EXTRACTED DATA:
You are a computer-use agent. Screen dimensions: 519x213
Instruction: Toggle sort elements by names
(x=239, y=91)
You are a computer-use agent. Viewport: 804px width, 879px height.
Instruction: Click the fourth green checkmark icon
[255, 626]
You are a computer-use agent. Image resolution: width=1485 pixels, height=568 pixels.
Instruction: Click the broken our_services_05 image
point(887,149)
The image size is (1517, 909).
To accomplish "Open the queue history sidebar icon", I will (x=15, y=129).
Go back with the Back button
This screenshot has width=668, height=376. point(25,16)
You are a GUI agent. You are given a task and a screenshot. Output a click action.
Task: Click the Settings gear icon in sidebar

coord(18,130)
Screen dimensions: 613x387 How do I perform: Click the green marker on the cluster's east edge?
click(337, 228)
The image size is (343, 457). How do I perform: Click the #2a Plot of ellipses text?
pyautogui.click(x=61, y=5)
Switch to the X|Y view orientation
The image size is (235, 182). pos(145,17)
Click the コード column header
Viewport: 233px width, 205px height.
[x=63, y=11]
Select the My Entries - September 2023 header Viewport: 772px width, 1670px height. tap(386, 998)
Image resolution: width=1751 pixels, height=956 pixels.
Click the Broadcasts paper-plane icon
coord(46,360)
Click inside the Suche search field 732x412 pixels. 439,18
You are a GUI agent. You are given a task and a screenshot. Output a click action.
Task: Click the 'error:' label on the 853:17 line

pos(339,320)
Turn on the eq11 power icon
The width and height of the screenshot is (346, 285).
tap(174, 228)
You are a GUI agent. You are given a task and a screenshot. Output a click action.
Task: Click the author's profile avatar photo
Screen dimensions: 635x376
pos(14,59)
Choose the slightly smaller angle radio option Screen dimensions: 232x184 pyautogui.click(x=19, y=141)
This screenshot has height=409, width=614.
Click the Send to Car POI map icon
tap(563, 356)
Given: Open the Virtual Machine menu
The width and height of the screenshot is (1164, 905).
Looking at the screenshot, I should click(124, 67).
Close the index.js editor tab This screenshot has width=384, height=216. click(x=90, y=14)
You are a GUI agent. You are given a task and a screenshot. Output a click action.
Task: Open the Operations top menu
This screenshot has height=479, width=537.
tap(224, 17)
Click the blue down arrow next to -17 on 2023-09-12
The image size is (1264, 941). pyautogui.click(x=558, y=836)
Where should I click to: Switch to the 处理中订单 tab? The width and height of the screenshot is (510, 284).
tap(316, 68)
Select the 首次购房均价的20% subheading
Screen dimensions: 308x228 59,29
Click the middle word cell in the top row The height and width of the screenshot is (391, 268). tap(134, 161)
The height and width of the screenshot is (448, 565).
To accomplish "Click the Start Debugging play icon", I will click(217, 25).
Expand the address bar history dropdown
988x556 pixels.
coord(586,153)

WRITTEN TASK: Repeat the records word for word, from the start of the records through the line containing "click(337, 228)".

WRITTEN REPLY:
You are a computer-use agent. Screen dimensions: 519x213
Instruction: Toggle sort elements by names
(x=239, y=91)
You are a computer-use agent. Viewport: 804px width, 879px height.
Instruction: Click the fourth green checkmark icon
[255, 626]
You are a computer-use agent. Image resolution: width=1485 pixels, height=568 pixels.
Instruction: Click the broken our_services_05 image
point(887,149)
The image size is (1517, 909).
To accomplish "Open the queue history sidebar icon", I will (x=15, y=129).
Go back with the Back button
This screenshot has width=668, height=376. point(25,16)
You are a GUI agent. You are given a task and a screenshot. Output a click action.
Task: Click the Settings gear icon in sidebar

coord(18,130)
Screen dimensions: 613x387 How do I perform: Click the green marker on the cluster's east edge?
click(337, 228)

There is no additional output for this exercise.